The Internet of Things (also called the Internet of Everything) is essentially about connecting conventional objects and sensors to the Internet, transforming them from ordinary items into "smart" devices. Some examples include connected cars, thermostats, refrigerators, wearables and televisions. What's staggering is how quickly IoT emerged since the term was coined in 1999. After Gartner listed it as a new emerging technology nearly than a decade ago, connected devices have growth to equal more than 26 billion installed worldwide. That number will only continue to grow.
While the opportunities are vast – from improving manufacturing processes, to more efficient response to humanitarian aid crises, to more intuitive healthcare services – there are some notable IoT challenges and risks standing in the way of success. Let’s take a look at the top three below.
1. Cybersecurity Risks
The existence of some glaring security issues with the Internet of Things should not be a shocking revelation. Such risks are now being heavily discussed as momentum builds. It is important to note that hacks now look different from traditional cyberattacks and can bring severe fallout in some cases. As IoT hacks involve tangible objects (rather than data alone), physical damage (e.g., a car being hacked and crashed) can result in addition to malware or identity theft.

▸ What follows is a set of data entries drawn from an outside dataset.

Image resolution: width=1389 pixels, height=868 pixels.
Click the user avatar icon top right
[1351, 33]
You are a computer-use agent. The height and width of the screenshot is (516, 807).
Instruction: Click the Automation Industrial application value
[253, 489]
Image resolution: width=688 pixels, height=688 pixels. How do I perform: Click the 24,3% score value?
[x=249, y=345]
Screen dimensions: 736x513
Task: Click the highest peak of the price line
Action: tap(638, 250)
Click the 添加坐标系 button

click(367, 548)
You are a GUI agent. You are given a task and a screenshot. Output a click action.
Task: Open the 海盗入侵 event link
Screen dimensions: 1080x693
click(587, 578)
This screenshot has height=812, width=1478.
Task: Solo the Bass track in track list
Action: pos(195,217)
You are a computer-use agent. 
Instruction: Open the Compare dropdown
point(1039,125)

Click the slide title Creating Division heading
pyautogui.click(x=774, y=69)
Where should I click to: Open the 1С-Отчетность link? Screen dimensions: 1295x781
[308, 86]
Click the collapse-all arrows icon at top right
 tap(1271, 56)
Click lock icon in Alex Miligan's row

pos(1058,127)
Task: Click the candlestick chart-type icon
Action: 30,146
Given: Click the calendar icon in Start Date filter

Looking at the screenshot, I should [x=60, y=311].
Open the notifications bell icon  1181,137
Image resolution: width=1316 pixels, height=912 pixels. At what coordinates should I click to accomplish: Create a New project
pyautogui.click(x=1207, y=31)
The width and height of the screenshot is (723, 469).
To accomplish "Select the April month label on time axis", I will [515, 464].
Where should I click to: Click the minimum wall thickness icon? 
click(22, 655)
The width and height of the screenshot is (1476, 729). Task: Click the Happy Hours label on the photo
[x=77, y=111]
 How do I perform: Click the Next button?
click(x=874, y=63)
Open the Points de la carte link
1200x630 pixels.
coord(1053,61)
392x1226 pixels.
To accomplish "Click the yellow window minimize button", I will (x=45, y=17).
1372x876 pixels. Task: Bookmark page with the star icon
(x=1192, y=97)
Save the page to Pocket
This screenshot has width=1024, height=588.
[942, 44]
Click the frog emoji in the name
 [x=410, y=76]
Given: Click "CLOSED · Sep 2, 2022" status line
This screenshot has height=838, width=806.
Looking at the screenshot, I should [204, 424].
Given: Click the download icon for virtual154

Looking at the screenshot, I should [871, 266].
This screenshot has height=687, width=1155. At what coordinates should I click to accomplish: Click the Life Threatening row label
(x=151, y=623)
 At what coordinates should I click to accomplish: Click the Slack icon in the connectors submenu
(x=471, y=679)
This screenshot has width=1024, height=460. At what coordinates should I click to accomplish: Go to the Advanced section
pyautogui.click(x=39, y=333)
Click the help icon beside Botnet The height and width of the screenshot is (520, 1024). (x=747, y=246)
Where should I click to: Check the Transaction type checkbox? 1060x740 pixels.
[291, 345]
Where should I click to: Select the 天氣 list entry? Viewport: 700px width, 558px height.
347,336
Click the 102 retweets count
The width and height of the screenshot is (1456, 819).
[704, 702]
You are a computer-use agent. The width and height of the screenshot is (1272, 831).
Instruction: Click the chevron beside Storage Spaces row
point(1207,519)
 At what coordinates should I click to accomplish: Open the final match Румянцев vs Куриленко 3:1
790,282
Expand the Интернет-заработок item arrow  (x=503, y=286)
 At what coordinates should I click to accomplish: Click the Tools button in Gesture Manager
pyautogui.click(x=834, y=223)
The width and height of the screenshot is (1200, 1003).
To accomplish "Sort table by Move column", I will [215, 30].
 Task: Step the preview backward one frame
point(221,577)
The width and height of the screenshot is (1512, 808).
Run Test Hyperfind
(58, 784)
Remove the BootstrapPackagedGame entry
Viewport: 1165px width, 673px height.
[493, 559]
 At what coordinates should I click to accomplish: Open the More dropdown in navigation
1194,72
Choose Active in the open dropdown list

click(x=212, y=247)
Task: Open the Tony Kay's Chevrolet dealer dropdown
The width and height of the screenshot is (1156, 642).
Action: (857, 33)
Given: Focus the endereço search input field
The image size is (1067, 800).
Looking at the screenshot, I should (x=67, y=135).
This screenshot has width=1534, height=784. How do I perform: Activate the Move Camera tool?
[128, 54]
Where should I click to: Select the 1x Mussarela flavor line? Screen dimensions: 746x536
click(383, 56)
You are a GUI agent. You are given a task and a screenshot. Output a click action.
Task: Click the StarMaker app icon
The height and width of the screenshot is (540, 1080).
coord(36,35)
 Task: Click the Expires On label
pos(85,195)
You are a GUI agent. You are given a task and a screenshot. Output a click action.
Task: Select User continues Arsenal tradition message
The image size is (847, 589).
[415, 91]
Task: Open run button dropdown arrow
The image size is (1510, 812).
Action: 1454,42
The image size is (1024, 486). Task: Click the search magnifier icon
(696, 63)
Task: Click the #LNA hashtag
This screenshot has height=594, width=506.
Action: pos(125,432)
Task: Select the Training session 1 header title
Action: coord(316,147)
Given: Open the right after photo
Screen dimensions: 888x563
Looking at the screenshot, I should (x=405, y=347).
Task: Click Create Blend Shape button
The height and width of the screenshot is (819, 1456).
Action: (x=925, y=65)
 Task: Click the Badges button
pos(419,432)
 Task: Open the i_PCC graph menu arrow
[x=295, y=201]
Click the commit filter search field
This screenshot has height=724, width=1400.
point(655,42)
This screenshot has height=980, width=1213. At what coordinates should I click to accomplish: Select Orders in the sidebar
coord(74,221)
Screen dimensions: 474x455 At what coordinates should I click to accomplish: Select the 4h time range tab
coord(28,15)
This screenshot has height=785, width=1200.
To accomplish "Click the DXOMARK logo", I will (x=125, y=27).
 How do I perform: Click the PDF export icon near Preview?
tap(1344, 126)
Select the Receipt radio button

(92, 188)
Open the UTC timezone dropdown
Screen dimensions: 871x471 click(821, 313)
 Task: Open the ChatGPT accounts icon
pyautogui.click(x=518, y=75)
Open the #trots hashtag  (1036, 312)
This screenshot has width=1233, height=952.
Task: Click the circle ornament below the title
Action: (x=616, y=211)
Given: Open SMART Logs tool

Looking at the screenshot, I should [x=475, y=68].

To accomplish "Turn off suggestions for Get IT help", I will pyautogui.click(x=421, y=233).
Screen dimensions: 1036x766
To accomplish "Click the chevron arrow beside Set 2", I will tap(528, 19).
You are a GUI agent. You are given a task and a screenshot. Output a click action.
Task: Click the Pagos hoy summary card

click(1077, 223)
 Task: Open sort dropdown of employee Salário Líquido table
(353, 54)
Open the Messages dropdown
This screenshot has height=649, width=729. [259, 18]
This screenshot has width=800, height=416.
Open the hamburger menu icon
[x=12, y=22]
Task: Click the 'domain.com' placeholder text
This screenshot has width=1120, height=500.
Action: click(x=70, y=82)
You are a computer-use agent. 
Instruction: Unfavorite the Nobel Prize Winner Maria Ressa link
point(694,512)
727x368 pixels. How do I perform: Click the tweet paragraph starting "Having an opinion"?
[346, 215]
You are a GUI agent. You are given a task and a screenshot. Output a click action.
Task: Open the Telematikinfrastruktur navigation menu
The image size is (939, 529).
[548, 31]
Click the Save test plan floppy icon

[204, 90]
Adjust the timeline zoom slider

Fiat Chrysler and Tesla vehicles experienced car hacks via their infotainment systems in 2015. Both companies quickly offered patches to fix the issues, but these incidents raised awareness about security issues in digitally connected automobiles and even sparked a Senate bill called the Security and Privacy in Your Car (SPY) Act. The Act would require automakers to implement IT security measures in all connected cars. Additionally, the National Highway Traffic Safety Administration (NHTSA) and the Federal Trade Commission (FTC) would be tasked with developing privacy and secuirty standards for vehicle systems and the data they collect.
Another large-scale hack involved Hong Kong-based toymaker VTech. The hack compromised the personal information (including names, home addresses, photos and videos) of more than 6 million children. Read more about the risks of connecting children to the Internet in this Reuters article. This is not the first baby-device hacking that has startled parents around the globe; check out these internet-connected baby monitor horror stories compiled by Buzzfeed.
So, the million dollar question here is: Exactly how much are consumers willing to pay (their privacy, sensitive information, personal safety) for the convenience of a connected world? While companies have a long way to go in terms of establishing network security, consumers bear some responsibility in educating themselves, protecting their data as much as possible and setting limits for what type of information they are willing to provide.
From a product design and development standpoint, a major risk is failing to incorporate (or at least account for) security measures during the design phase and instead realizing the need post-production. Considering product and data security early on is necessary to ensure products are outfitted for both security and interconnectivity. In addition to security software, extra measures such as firewalls, access control and encryption should be considered. It's possible that some devices may not have enough internal memory to support sophisticated security software, which further stresses the need for broader network security.
2. Lack of Universal Architecture
Currently, devices are not operating on a single network, which poses an issue for interoperability. For the IoT to reach its full potential, devices need to be able to properly communicate with one another, as well as the network. Right now, some devices can connect to multiple devices, while some can connect only to manufacturer-approved devices, and others still can connect only to the Internet, not with any other devices. Designing products within a specified architecture would result in two advantages: device compatibility and increased security controls.
One group working to establish this framework is the Open Interconnect Consortium which, according to their site, is “defining the specification, certification and branding to deliver reliable interoperability – a connectivity framework that abstracts complexity.”
At the rate the IoT is expanding, standardization is long overdue. Companies that build products in a vacuum without considering interoperability will soon find themselves on the outside looking in.
3. No Open Standards
A universal architecture is not where the need for structural development ends. Open standards are also needed for interoperability and network regulation. Many experts, including MIT mechanical engineering professor Sanjay Sarma, who helped lay the foundation for the Internet of Things, believe a degree of government involvement is necessary to develop and implement standards, much like what we saw with the involvement of Defense Advanced Research Projects Agency (DARPA) in the development of the Internet.
Government involvement has also been encouraged by the World Economic Forum. The Forum's 2020 Global Risks report warned that hackers will take advantage of IoT risks unless regulatory and industry groups provide “effective governance.” Collaboration and cooperation will be key to develop such standards and create a safe space for consumers.
Our Advice for Consumers
While industry and government body leaders are sorting out the technicalities, it is inevitable that more connected devices will emerge, and more people will purchase those devices. We have several pointers to help users protect themselves in the meantime:
- Educate yourself about risks. Awareness is crucial to success.
- Protect your devices with passwords. Biometric passwords are best.
- Back up data frequently to prevent loss in the case of a hack or swipe.
- Read user reviews before purchasing a device.
- Read the fine print about how your data will be protected or shared with third parties. Ask the manufacturer to clarify if you have any questions.
- Set limits for how much personal information you are willing to share.